Records from a data collection:
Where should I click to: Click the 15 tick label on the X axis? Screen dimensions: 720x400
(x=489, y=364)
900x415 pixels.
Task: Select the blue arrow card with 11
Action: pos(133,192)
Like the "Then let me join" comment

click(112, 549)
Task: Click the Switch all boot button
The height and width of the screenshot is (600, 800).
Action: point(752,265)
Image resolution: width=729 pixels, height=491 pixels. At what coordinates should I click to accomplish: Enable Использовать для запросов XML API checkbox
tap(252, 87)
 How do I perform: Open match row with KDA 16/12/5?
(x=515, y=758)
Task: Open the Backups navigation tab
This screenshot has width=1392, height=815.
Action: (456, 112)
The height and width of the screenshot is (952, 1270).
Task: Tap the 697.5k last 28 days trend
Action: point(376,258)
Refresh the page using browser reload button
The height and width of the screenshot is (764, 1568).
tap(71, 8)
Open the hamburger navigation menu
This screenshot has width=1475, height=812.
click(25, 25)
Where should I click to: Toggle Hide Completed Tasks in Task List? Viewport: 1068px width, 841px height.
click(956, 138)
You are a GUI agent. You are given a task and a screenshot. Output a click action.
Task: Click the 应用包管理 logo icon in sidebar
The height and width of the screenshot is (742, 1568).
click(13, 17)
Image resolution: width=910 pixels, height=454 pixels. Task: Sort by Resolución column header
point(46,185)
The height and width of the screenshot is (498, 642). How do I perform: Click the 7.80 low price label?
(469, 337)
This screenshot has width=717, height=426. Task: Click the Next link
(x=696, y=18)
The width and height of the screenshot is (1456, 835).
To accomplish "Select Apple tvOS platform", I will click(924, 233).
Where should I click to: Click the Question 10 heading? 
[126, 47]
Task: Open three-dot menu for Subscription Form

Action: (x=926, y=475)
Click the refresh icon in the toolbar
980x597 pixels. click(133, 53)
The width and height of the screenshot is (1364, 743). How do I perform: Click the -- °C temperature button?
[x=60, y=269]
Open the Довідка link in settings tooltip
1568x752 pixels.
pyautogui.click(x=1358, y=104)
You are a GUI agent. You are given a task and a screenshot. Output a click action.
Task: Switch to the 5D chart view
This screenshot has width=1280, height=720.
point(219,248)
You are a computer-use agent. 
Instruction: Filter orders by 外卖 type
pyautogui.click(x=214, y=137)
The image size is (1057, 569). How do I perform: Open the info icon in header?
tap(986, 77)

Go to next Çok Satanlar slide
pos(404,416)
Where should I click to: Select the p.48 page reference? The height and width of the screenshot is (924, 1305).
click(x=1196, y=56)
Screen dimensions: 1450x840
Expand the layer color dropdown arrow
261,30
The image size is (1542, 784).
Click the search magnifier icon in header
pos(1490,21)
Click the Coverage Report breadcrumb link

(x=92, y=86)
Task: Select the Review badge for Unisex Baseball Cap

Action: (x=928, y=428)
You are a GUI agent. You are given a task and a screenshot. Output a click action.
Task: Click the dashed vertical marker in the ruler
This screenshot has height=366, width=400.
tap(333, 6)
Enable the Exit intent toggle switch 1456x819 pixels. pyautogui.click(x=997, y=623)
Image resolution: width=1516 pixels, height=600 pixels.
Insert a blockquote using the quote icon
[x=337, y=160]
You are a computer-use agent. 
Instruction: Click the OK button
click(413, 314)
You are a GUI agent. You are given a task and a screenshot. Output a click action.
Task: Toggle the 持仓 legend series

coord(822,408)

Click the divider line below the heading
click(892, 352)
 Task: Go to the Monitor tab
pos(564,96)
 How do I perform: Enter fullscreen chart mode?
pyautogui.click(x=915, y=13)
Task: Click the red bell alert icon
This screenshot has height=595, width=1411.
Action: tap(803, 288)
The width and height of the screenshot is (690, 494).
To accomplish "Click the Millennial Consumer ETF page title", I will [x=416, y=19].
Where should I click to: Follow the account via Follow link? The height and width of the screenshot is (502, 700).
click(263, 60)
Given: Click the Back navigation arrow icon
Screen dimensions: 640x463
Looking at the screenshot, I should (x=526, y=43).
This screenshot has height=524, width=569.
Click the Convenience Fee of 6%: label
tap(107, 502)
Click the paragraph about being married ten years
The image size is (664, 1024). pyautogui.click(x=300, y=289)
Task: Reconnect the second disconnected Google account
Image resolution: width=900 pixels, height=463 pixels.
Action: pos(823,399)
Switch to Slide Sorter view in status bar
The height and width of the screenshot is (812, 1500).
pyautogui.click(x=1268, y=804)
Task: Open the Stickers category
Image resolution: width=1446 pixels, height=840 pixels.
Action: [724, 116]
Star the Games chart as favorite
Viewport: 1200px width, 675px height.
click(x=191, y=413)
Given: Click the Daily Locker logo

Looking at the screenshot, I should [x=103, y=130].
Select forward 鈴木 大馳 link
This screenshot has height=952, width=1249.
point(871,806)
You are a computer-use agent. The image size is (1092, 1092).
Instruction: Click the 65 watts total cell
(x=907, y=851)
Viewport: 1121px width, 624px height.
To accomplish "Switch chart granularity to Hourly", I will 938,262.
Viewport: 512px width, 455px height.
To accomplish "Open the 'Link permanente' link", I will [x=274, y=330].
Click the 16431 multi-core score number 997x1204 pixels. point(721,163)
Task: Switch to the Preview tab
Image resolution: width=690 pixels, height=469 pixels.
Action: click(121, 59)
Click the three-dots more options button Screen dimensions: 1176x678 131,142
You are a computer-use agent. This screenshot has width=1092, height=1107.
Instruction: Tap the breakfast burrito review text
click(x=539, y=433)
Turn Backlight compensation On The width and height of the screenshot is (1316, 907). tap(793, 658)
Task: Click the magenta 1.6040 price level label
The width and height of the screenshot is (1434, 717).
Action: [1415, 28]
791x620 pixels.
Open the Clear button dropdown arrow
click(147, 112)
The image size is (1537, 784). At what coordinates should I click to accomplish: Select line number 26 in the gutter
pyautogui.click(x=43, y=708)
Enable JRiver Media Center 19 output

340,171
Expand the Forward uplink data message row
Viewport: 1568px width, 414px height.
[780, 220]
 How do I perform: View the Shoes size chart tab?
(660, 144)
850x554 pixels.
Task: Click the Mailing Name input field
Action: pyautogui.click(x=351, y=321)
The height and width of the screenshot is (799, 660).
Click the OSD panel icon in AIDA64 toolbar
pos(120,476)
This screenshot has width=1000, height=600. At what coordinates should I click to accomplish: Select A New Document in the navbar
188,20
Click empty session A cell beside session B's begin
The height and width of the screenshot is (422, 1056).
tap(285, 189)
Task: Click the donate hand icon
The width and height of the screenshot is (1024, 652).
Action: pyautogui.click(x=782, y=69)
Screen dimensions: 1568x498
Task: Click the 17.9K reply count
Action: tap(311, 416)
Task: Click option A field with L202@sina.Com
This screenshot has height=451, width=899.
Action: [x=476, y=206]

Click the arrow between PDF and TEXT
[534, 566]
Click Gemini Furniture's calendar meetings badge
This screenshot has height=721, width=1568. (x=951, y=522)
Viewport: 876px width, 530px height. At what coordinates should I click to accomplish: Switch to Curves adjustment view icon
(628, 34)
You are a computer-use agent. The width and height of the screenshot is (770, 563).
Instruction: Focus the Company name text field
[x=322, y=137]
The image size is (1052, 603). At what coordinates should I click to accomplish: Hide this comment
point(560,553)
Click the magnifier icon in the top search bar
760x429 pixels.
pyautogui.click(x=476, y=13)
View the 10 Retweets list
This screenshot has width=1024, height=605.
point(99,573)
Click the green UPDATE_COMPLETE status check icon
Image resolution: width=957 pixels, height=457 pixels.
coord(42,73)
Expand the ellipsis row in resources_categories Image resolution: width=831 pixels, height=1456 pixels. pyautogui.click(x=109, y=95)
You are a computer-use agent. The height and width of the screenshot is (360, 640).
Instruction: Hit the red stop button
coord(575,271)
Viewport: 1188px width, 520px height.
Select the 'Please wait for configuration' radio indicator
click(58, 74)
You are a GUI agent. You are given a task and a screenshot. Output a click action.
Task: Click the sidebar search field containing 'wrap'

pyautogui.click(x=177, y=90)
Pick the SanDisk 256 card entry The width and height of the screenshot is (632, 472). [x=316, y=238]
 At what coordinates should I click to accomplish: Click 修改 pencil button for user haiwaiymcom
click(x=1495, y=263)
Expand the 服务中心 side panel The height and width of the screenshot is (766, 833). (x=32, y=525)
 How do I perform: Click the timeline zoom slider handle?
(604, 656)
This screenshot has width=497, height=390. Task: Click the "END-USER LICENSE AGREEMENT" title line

> **Aim of the exercise**
Only the lines from the top of the data through the line that contains "Task: Open the Backups navigation tab" should be quoted, exactly as they stand.

> **Response box**
Where should I click to: Click the 15 tick label on the X axis? Screen dimensions: 720x400
(x=489, y=364)
900x415 pixels.
Task: Select the blue arrow card with 11
Action: pos(133,192)
Like the "Then let me join" comment

click(112, 549)
Task: Click the Switch all boot button
The height and width of the screenshot is (600, 800).
Action: point(752,265)
Image resolution: width=729 pixels, height=491 pixels. At what coordinates should I click to accomplish: Enable Использовать для запросов XML API checkbox
tap(252, 87)
 How do I perform: Open match row with KDA 16/12/5?
(x=515, y=758)
Task: Open the Backups navigation tab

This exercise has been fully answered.